## [設問]
**A.** 出典によると、丹後地方の家庭でばらずしを作るときに使う長方形の木箱は何と呼ばれていますか。
**B.** 出典の「その「鯖のおぼろ」をはじめ、」から「他にはないお寿司になります。」までを、両端を含めてそのまま書き写してください。
+++ 出典 +++
「ばらずし」は、京丹後地方にのみ古くから伝わる、全国でもここだけの独特のお寿司です。
とり松では、鯖を独自の製法で炒り炊きにして「おぼろ」にいたします。
その「鯖のおぼろ」をはじめ、椎茸、干瓢(かんぴょう)、たけのこ、錦糸玉子、かまぼこなどの具材をそれぞれ仕込みます。
折にすし飯を詰め、その上に鯖のおぼろと干瓢をちらし、更にすし飯を重ね、その上に鯖のおぼろ・干瓢・たけのこ・錦糸玉子・椎茸・かまぼこ・青豆・生姜を盛り付けます。
すし飯・鯖のおぼろ・その他様々な具が絡み合い、何とも味わい深い、他にはないお寿司になります。
丹後地方の各家庭では、お祭り・お祝い事など、人の集まりには「まつぶた」と呼ぶ長方形の木箱に段上に重ねて作り、朴(ほお)の木の寿司べらで四角に切って取り分け、もてなします。
+++ 提供資料 +++
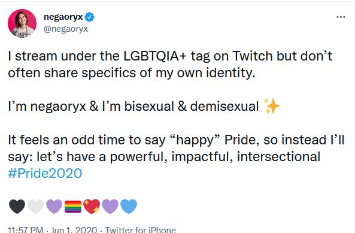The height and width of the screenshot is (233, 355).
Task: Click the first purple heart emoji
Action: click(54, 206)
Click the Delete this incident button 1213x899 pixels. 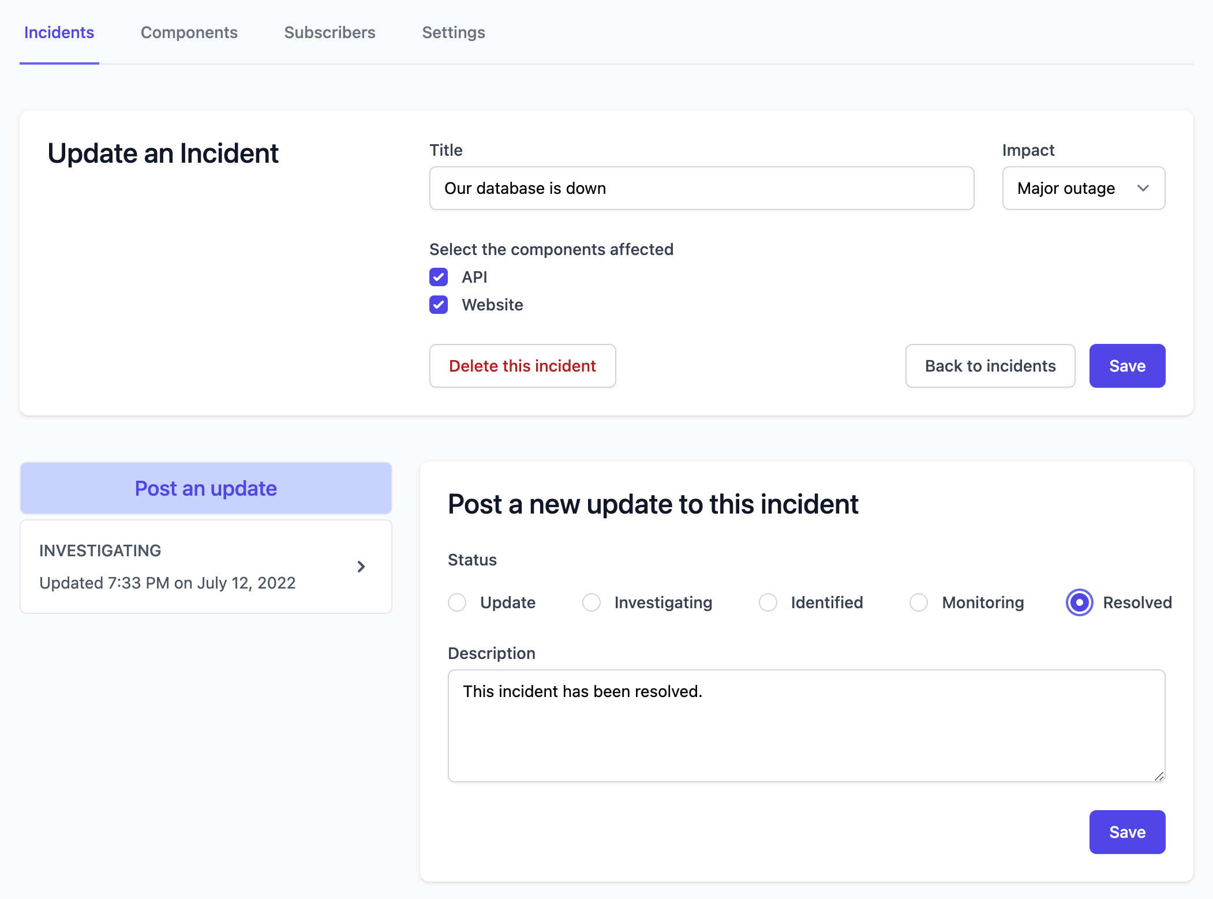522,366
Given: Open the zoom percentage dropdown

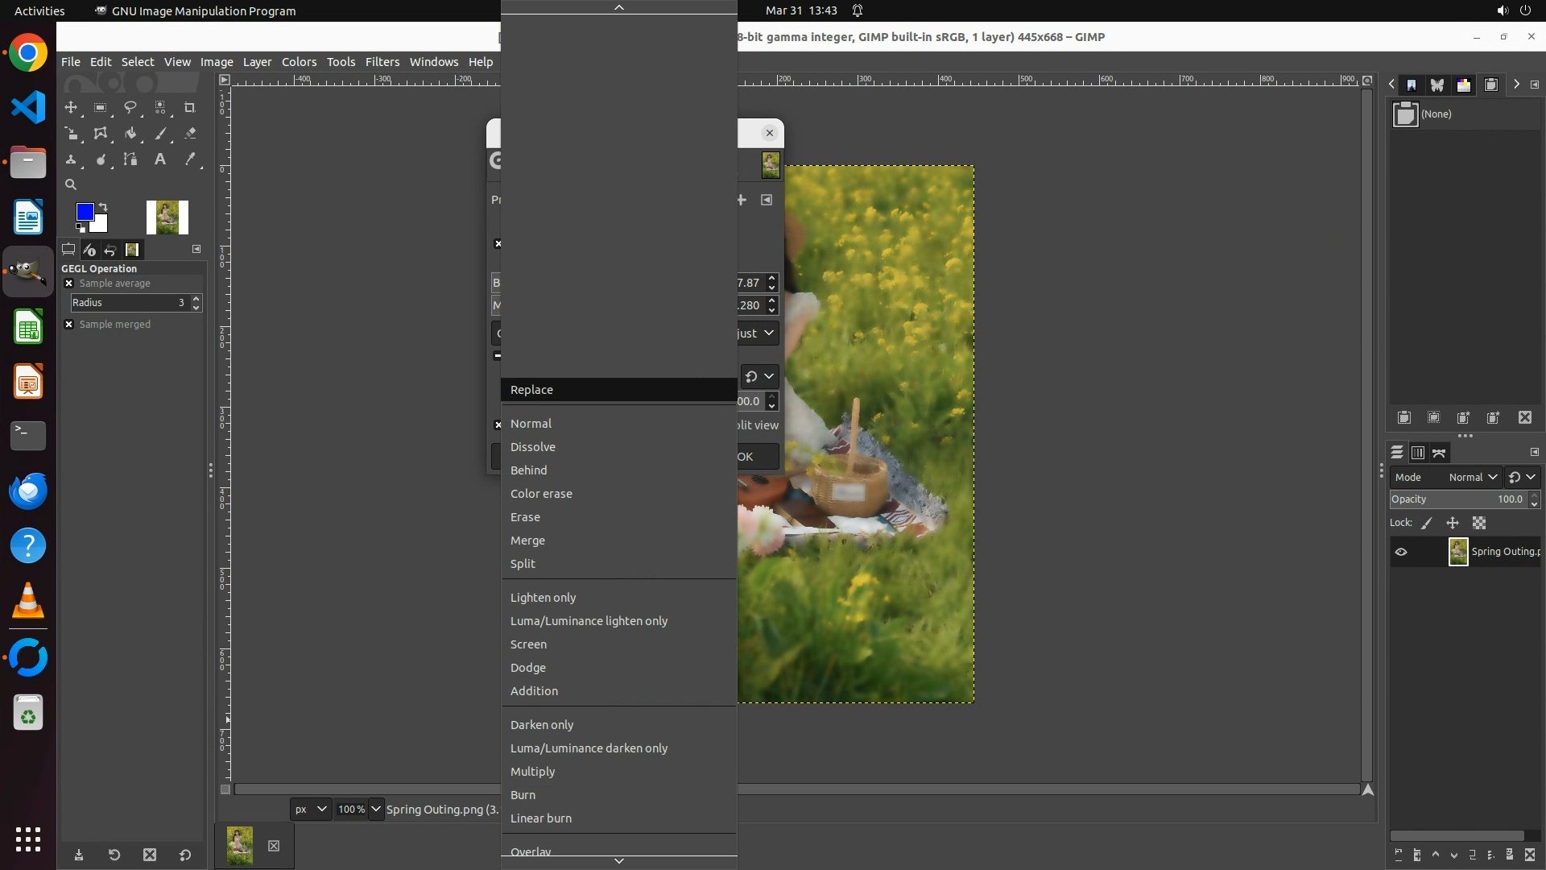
+++
## [詳しい解答]
**A.** 「まつぶた」と呼ばれています。

**B.**
その「鯖のおぼろ」をはじめ、椎茸、干瓢(かんぴょう)、たけのこ、錦糸玉子、かまぼこなどの具材をそれぞれ仕込みます。
折にすし飯を詰め、その上に鯖のおぼろと干瓢をちらし、更にすし飯を重ね、その上に鯖のおぼろ・干瓢・たけのこ・錦糸玉子・椎茸・かまぼこ・青豆・生姜を盛り付けます。
すし飯・鯖のおぼろ・その他様々な具が絡み合い、何とも味わい深い、他にはないお寿司になります。